This is a list of episodes from the anime Baby Steps. The Baby Steps anime series began airing on April 6, 2014. It was simulcast with English, Spanish, and Portuguese subtitles by Crunchyroll through NHK Enterprise. The series lasted a total of 25 episodes from April 6, 2014, to September 21, 2014. A second season was announced for Spring 2015. Like season 1, season 2 was simulcast by Crunchyroll.

Baby Steps
The first season of Baby Steps introduces us to Eiichirō Maruo. He is a person who manages to get straight A's in all of his classes from his meticulous note taking. One day he decides he needs to put more exercise into his schedule and finds a pamphlet for a free tennis class. Eiichirō attends and falls in love with the game. He slowly turns his habits from studying for class to studying for tennis. Season 1 covers the first two years and introduces us to his friends at STC Tennis Club.

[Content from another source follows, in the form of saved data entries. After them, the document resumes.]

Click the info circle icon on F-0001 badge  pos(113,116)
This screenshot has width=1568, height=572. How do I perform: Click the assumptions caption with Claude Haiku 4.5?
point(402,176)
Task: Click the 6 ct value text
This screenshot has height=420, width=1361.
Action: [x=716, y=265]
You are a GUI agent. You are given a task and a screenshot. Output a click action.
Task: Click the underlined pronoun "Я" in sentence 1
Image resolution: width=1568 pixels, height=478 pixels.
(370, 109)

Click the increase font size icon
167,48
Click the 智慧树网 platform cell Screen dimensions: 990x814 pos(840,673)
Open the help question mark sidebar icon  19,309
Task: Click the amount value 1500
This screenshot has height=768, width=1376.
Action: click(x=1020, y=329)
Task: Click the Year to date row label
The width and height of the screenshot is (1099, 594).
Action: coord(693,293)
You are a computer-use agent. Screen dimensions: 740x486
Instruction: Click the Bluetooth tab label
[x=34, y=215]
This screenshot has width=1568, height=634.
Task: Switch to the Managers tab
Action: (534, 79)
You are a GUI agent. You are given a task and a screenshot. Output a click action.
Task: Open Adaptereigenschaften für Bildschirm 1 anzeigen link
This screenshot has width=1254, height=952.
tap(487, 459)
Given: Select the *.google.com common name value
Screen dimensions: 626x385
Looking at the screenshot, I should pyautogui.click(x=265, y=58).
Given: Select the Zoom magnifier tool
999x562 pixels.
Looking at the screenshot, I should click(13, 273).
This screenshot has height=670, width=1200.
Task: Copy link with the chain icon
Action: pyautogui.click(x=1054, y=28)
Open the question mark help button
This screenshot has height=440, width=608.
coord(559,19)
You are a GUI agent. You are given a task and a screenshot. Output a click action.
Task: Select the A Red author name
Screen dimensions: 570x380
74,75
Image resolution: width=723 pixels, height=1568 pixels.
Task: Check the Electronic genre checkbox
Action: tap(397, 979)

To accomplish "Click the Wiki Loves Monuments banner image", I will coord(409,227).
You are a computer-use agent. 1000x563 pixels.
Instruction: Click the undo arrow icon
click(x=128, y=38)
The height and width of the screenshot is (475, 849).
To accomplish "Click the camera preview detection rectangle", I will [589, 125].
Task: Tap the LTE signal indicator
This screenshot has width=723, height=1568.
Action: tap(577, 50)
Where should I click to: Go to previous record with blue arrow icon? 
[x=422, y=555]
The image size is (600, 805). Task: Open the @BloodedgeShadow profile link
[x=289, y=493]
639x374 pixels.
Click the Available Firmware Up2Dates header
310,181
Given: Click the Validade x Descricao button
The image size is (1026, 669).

Opening theme: "Believe in Yourself" by Mao Abe

Ending theme: "Baby Steps" written by Shota Horie, performed by Baby Raids

Baby Steps 2
For season 2 Eiichirō has decided he wants to go pro. His mother has said he must win the All-Japan Juniors this year if he is going to become a Pro. If he fails, he must return to a life of studying for a doctorate degree of some sort. Eiichirō is given permission to attend a scholarship program in Florida as part of the training. The scholarship lasts for two weeks. New characters are introduced as Eiichirō finds out how different tennis is in the world compared to tennis in Japan. Among the characters are 19-year-old Pro Alex O'Brien and his younger sister Marcia.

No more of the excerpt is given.